» REQUIRED WORK
• A. In the comment thread about moving investments out of the US, what share of their investments has one commenter kept in a non-US index fund for years?
• B. Resume the comment thread about moving investments out of the US, picking up after its final line.

» PASSAGE SHOWN
## Start

I did it a little more than a week following the election, but same. I even sold any ETFs with exposure to the US market I previously owned. People thought I was overreacting selling my VGRO, but the YTD returns for my ex-US portfolio are about 150% of what I could have expected with my old holdings and the peace of mind is priceless.
I've kept about 1/3 of my investments in a non-US index fund for years, basically as a hedge against some unforeseen event in the US (having 100% exposure to the economy that my job is in seemed suboptimal). In 2016, all that really changed was that the event was now foreseen -- my domestic investments still outperformed that portion until this year.
This year is the first time that fund outperformed the rest of my portfolio. Not massively, since I do have some holdings that benefited from the AI boom, but noticeably. Just adding 1 to n here. Thanks for reminding me to rebalance, and maybe find another non-AI-related hedge just in case.
Most professional financial planning would have the equity assets portion of the portfolia you at ~30% investing in foreign assets (good times and bad).
> I moved all of my money out of the US the week following the election.
That sounds pretty black swan to me, I'm guessing you never felt the need sheet any previous election? Being predictable and being unique are different things.
Black swan event: an event that comes as a surprise, has a major effect, and is often inappropriately rationalized after the fact with the benefit of hindsight.
Trump is the direction taken by U.S. politics for decades now.
I could see it post- 9/11, and I was not the most enlightened teenager. Others probably saw it coming years or decades earlier.

## End

» RAW DATA
## Start

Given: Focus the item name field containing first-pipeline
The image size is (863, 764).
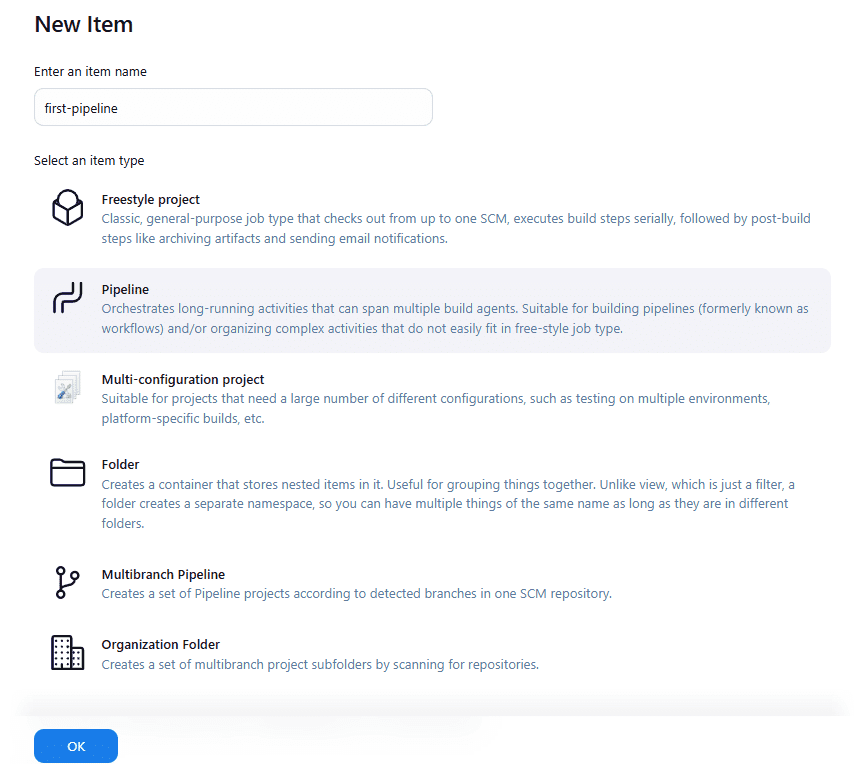Looking at the screenshot, I should click(233, 108).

## End

» EXPECTED RESPONSES
• A. About one third.

• B.
> Trump is the direction taken by U.S. politics for decades now. I could see it post- 9/11, and I was not the most enlightened teenager. Others probably saw it coming years or decades earlier.
While it is kinda the same direction, it also has two Black Swan components:
1) What he's doing actually matches the rhetoric, e.g. actually trying to kick out illegal immigrants even though they're the (underpaid) farm workers holding back food price inflation.
2) It definitely wasn't on my metaphorical bingo card that someone with multiple felony convictions and who had been impeached twice for trying to interfere with the democratic hand over of power, went on to become the popular choice for president.
If Harris had won, she wouldn't have sent ice to invade cities and kidnap people. She wouldn't have hugely increased tariffs, etc. see also putting political minders at network news places as part of federal sales approvals.
America has two options; either become the slave of China and enter our century of humiliation, or deny Chinese access to free trade by competing in market economics. Protectionism does not balance America's trade deficits, and US citizens cannot compete against Mexican labor (let alone Chinese prison labor). The economics of it genuinely don't get any simpler than this; American manufacturing will be for naught if we cannot compete in a free market. We already have a successfully financialized economy, throwing out Reaganomics for an even more shit deal is peak neoreactionary nonsense.
> Others probably saw it coming years or decades earlier.
I saw the signs of the beginnings of it decades ago (shortly following the Reagan era) but I had zero clue that it would (or even could) ever get as completely mad-house outta-control as it has. I've watched the situation devolve year after year for decades now, and all the while I kept foolishly believing "It can't keep getting worse forever. People are gonna wake up any second now." Well, here we are. Not entirely sure how we got here, or how we'll ever get back, but... This is how it is, I guess. :shrug:
"Rock bottom" is when the last human stands alone in their luxury doomsday bunker just waiting to die and realizes that dying with all the money means literally nothing in the grand scheme of the Universe. They didn't "win" anything of lasting value after all...
True. It must be added, that theres two wrenches in the machinery that transforms information into action currently.
Firstly - The average market behavior is average.
From experience, most people could not imagine anything of what was predicted, would come true. There is a large … debt of intellectual work that is being underwritten, allowing people to sell narratives which do not correspond to reality.
This is a direct result of a captured, unfair information environment.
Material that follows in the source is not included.